Land received quite a bit of flack when he attempted to make sense of why these severely limited color worlds gave such surprising sensations of full color, or at least much more color than the older theories could explain. So Einstein's relativistic theories supplemented Newton's, they refined rather than "proved it wrong." And Land's Retinex supplement our earlier models. That's the usual way science works out, seldom is any that's really well established later discovered to be completely off the wall. But it may be incomplete, at least in certain conditions. Then a curious person investigates, tries to make sense of, and we're off and running once again!
 
So don't sweat it on the Retinex.
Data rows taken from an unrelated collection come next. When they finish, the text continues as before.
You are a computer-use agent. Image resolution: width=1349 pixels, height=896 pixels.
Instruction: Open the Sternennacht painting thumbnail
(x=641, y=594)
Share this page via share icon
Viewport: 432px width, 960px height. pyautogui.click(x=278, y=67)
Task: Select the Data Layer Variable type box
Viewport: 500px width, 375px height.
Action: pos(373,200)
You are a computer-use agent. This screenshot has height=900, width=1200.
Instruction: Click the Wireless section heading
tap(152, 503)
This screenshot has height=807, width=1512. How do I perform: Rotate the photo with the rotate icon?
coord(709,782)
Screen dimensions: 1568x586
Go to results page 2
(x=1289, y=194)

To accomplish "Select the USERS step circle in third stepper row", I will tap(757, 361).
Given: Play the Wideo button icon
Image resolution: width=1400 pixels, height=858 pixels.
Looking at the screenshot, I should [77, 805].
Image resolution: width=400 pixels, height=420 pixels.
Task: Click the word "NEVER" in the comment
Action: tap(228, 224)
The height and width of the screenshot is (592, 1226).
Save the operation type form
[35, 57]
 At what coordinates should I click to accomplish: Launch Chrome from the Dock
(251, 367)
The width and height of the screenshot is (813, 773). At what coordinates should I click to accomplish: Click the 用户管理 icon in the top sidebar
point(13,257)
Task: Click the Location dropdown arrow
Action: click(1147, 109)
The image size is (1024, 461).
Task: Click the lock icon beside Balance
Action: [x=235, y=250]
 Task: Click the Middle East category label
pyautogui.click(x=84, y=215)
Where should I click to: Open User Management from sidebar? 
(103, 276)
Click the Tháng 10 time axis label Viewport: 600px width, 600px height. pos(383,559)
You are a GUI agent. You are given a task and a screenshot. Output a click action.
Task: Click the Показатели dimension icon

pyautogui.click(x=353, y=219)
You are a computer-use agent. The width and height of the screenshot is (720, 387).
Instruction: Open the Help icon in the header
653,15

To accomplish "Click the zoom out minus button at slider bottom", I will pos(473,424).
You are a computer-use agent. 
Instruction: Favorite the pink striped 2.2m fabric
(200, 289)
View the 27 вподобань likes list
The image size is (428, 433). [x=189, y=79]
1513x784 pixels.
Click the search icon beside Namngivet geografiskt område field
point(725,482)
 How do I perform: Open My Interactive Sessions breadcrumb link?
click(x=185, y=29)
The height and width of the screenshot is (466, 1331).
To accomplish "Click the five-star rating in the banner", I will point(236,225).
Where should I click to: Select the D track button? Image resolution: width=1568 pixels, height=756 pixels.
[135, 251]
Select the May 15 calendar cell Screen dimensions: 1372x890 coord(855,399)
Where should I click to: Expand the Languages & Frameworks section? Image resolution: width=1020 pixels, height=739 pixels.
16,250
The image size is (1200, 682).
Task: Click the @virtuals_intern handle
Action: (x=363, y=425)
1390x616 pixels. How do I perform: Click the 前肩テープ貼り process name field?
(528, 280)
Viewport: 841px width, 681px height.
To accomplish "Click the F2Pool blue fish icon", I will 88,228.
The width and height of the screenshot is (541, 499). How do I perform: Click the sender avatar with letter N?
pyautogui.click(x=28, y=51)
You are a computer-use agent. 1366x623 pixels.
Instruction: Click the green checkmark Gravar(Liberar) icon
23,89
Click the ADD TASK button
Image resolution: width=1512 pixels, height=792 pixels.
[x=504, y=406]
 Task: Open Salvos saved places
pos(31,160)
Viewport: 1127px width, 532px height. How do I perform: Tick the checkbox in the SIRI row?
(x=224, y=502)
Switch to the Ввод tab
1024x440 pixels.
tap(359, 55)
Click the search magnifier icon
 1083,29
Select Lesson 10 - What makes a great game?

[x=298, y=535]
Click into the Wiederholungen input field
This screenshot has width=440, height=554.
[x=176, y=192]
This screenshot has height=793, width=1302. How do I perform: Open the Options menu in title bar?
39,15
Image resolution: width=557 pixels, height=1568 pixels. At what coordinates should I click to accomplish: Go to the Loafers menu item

Just realize we're making instantaneous comparisons from bit to bit, and automatically adjusting the output to the brain based on the whole environment. Change the environment, and you change the details you perceive. That's why those black borders help on the Retinex views you've been looking at: they isolate us from our surrounding world of light and color, lest these interfere, or even cancel out, the impression we're trying to study.
 
Make sense to you? Well, that's my best shot, can't spend any more time on it. The creation of all these pages, images and texts has been a rather enormous job, and I do hope you'll look all of it through, then investigate it further on your own. Can't be your library for you, the web seems to spoil us all that way. I know how it feels: "type in a few words or phrases, push the button, hey presto!, here's all the skinny." Nope, just the highlights, just a part of the story, one point of view, at best. Like my pages are here. Then there's work to do, to research into what everyone else has done of significance on your topic of inquiry. And finally, you must take what steps you are able to make from that juncture. You can't always "pay back" in life, so you "pay forward," for the next curious soul, bless them all...!
 
So don't just sit there staring at this! You might want to return to the vision pages you were looking at some minutes ago, or even sit down to think this all though until most of it makes some sense.